Join Barton Poulson for an in-depth discussion in this video Big data, part of Data Science Foundations: Fundamentals.
- [Voiceover] One of the important things about data science is being able to distinguish it from other related fields. The first one I want to compare it to is big data, because a lot of people use the terms somewhat interchangeably. Now, the confusion makes sense if we do this. Let's begin by looking at the data science Venn Diagram. Data science is, by one definition, composed of three separate domains, or skills. There's hacking skills, that's computer programming and coding, there's math and statistics, and there's substantive expertise.
And, take those together, and you get data science. Now, you may also be familiar with the big data Venn Diagram. And, in effect, I can take the exact same three circles and we can create big data where it's a combination of what are called the three Vs, where there's a large volume of data, or the data comes at a high velocity, or there's overwhelming variety to the data. And, when you have those three Vs together, you get big data. And, so, to help distinguish these two, I'm going to create my own little Venn Diagram with just two circles.
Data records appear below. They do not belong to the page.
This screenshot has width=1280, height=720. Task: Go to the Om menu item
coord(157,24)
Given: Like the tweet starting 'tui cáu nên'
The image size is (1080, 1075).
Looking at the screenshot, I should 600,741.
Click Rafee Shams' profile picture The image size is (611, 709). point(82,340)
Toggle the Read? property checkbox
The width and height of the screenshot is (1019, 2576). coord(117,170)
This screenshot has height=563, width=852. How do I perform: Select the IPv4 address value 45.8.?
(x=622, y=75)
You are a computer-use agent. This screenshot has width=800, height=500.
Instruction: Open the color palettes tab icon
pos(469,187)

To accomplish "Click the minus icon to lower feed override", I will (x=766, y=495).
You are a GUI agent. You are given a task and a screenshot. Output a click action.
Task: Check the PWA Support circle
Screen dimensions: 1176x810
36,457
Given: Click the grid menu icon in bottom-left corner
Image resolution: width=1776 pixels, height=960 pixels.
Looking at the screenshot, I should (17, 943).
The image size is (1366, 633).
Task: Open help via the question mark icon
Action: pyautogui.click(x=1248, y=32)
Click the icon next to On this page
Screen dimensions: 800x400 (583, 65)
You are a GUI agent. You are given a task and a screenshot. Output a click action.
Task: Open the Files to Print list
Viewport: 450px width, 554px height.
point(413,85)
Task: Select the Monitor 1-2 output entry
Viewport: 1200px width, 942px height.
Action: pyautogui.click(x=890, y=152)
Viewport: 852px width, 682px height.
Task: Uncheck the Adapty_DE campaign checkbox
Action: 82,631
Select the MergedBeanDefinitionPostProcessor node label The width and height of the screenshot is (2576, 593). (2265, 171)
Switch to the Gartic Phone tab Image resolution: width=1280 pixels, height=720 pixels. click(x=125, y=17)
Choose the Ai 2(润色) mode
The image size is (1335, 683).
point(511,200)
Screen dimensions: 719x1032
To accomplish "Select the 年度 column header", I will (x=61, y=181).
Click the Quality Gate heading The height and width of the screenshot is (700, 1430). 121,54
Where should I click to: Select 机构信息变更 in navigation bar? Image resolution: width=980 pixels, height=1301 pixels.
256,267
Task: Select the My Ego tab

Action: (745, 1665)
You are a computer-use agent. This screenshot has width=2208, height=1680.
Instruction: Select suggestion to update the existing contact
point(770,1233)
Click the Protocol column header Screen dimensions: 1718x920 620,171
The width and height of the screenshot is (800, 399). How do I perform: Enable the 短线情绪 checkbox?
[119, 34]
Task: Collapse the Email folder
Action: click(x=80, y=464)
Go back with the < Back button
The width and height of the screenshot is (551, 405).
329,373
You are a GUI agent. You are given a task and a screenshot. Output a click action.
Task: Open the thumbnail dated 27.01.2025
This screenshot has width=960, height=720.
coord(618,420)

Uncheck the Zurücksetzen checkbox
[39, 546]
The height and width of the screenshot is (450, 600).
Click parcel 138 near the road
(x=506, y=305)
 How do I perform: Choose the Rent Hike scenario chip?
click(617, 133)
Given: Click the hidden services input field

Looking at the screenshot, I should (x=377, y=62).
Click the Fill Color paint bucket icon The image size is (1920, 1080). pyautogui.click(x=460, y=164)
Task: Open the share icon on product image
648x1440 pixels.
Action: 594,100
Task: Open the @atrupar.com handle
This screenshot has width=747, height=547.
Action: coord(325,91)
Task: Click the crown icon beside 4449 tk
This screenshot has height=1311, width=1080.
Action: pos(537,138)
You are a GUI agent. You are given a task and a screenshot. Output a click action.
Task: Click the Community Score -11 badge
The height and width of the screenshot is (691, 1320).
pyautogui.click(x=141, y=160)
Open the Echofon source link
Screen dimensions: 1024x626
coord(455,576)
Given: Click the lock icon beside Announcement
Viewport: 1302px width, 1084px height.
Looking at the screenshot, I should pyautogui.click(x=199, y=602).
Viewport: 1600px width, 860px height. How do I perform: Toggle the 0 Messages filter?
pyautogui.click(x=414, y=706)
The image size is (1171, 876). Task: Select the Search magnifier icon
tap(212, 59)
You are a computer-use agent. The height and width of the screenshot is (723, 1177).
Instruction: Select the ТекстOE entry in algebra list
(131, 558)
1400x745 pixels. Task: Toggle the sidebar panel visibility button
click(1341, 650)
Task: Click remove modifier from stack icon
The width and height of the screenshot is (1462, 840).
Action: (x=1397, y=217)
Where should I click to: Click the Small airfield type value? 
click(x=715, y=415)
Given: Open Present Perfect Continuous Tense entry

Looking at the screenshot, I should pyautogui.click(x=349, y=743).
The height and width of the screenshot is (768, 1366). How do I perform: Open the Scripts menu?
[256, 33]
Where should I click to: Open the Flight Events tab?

I call it the big data and data science Venn Diagram, where we have big data on the left, data science on the right, and, in the middle, we have something called big data science. The point of this is that the two fields do in fact overlap. However, they are conceptually distinct. And, so we'll take a closer look at the connections and the separations between the two. First, let's look at big data without data science. A good example of this is machine learning and word counts.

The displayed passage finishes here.